Prowadzenie firmy/działalności to nie jest łatwy temat, a myślenie o niej stale, to dość powszechna rzecz. Widać to dobrze kiedy zejdą się znajomi, o czym rozmawiają i jak intensywnie.
Bycie przedsiębiorcą, to droga w pewnym sensie podobna do np. kariery sportowej. Są łatwiejsze ścieżki na dobre życie, a sam sukces nie jest zapewniony nawet jeśli poświęcisz w całości 10 lat życia. Ale są ludzie, którzy to robią, bo to ich droga przez życie. Część też wpada na tę ścieżkę przypadkiem i odkrywa, że są tu rzeczy i złe i dobre, ale wszystko jest trochę inaczej, niż powszechnie się uważa (czyli np. że zamiast 'całorocznego urlopu" masz "całoroczne myślenie o pracy").
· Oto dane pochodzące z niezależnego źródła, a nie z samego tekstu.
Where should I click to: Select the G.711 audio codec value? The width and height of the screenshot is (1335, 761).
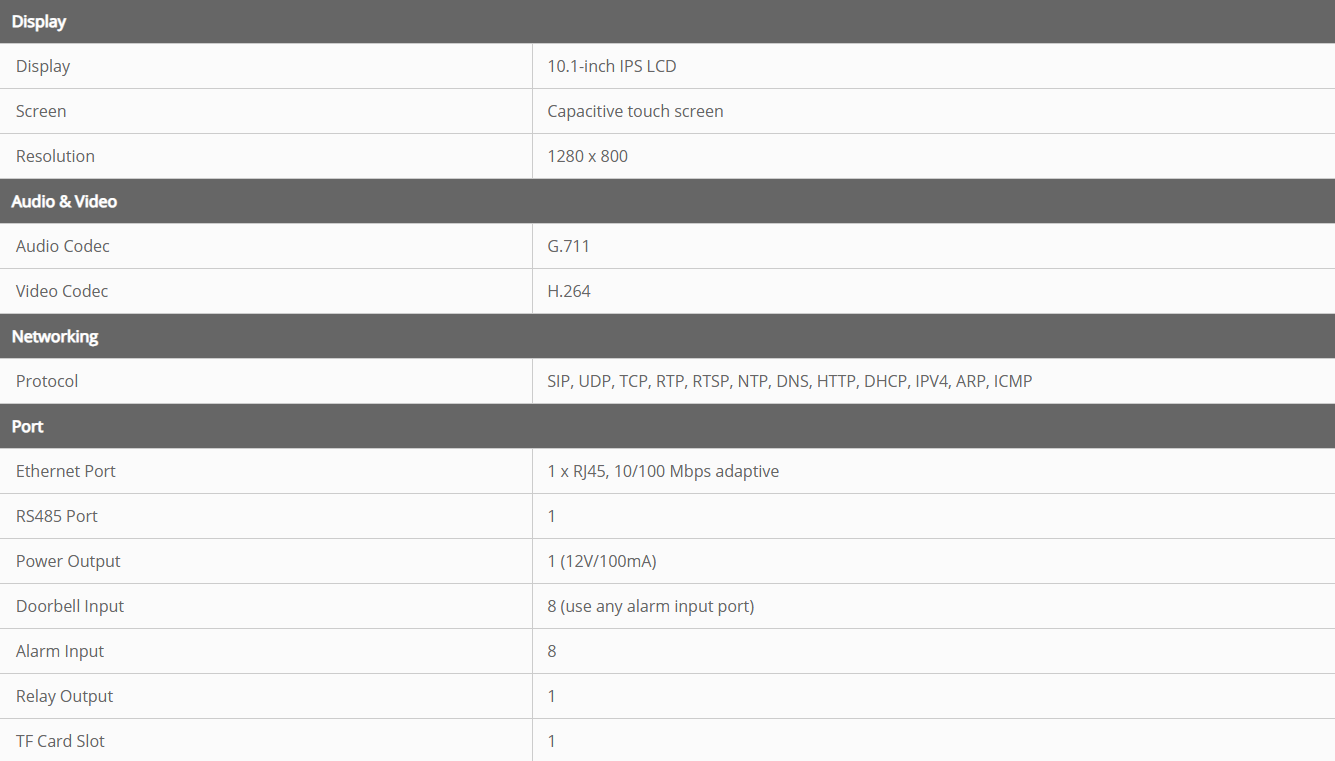coord(568,246)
Ad ryzyk - każda inwestycja niesie ryzyko, przy czym żeby kupić nieruchomość potrzebujesz znacznie większego kapitału, niż do założenia dużej części działalności. Tym samym mając np. 10k możesz założyć JDG i zostać np. kafelkarzem, a po 5 latach mieć 3 samodzielne zespoły kafelkarzy trzaskające zlecenia, ale z tym samym 10k nie kupisz nieruchomości.
Druga rzecz, to zwrot z takiej inwestycji, bo prawidłowo zarządzana firma da dużo lepszy zwrot niż nieruchomość, da też większą satysfakcję.
SP500 w 2007 spadło o 55%. Oczywiście potem odrobił, ale powodzenia wtedy z trzymaniem akcji, wielu nie dało rady.
Giełda sama w sobie jest ok, ale znów - podobnie jak z nieruchomościami - potrzebujesz mieć kapitał, żeby być w stanie z niej coś wyjąć.
Dlatego ludzie często najpierw stawiają firmy, a potem jak osiągną sukces, to kapitał inwestują na giełdzie albo w nieruchomości.